2. ”When she looked through the old family album, filled with photographs of relatives whose names she barely remembered, she felt a strange mixture of nostalgia and curiosity about her ancestors’ lives.”
Eski aile albümüne, isimlerini zar zor hatırladığı akrabalarının fotoğraflarıyla dolu olarak baktığında, atalarının hayatlarına dair tuhaf bir nostalji ve merak hissi yaşadı.
3. ”Although he had always considered himself capable of handling stress well, the continuous pressure at work eventually began to affect his health, leading him to reconsider his priorities and lifestyle.”
Her zaman stresle başa çıkma konusunda kendisini yetenekli bulsa da, iş yerindeki sürekli baskı sonunda sağlığını etkilemeye başladı ve önceliklerini ve yaşam tarzını yeniden gözden geçirmesine neden oldu.
4. ”The conference, which brought together experts from all over the world to discuss the future of renewable energy, was a melting pot of ideas, showcasing a variety of innovative solutions aimed at reducing our dependency on fossil fuels.”
Dünyanın dört bir yanından uzmanları yenilenebilir enerjinin geleceğini tartışmak üzere bir araya getiren konferans, fosil yakıtlara olan bağımlılığımızı azaltmayı amaçlayan çeşitli yenilikçi çözümlerin sergilendiği fikirlerin eriyik noktasıydı.

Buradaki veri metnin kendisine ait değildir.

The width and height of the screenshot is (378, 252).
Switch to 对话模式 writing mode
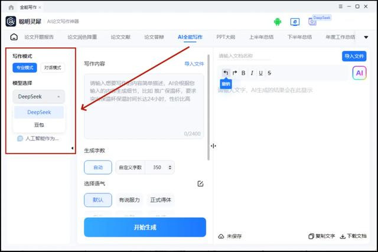tap(53, 68)
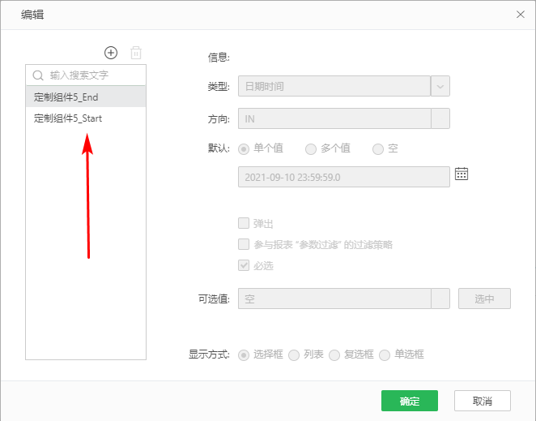
Task: Enable the 弹出 checkbox
Action: 243,223
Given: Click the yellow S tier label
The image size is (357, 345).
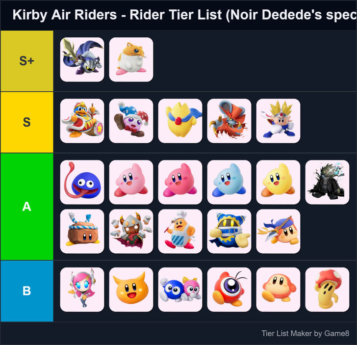Looking at the screenshot, I should 26,122.
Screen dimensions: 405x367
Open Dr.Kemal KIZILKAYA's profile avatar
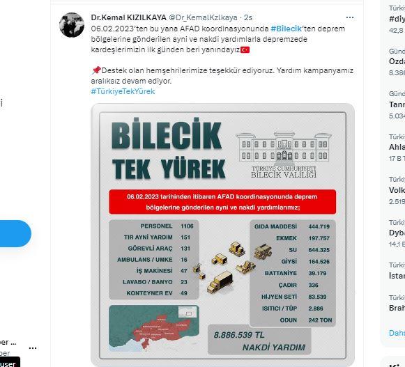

5. ”She walked quickly through the crowded streets, her mind racing with thoughts about her upcoming presentation, barely noticing the colorful displays in the shop windows and the hustle and bustle of the city around her.”
Yaklaşan sunumu hakkında düşüncelerle dolu olan aklıyla kalabalık sokaklarda hızla yürüdü, vitrinlerdeki renkli sergileri ve etrafındaki şehrin telaşını zar zor fark ederek.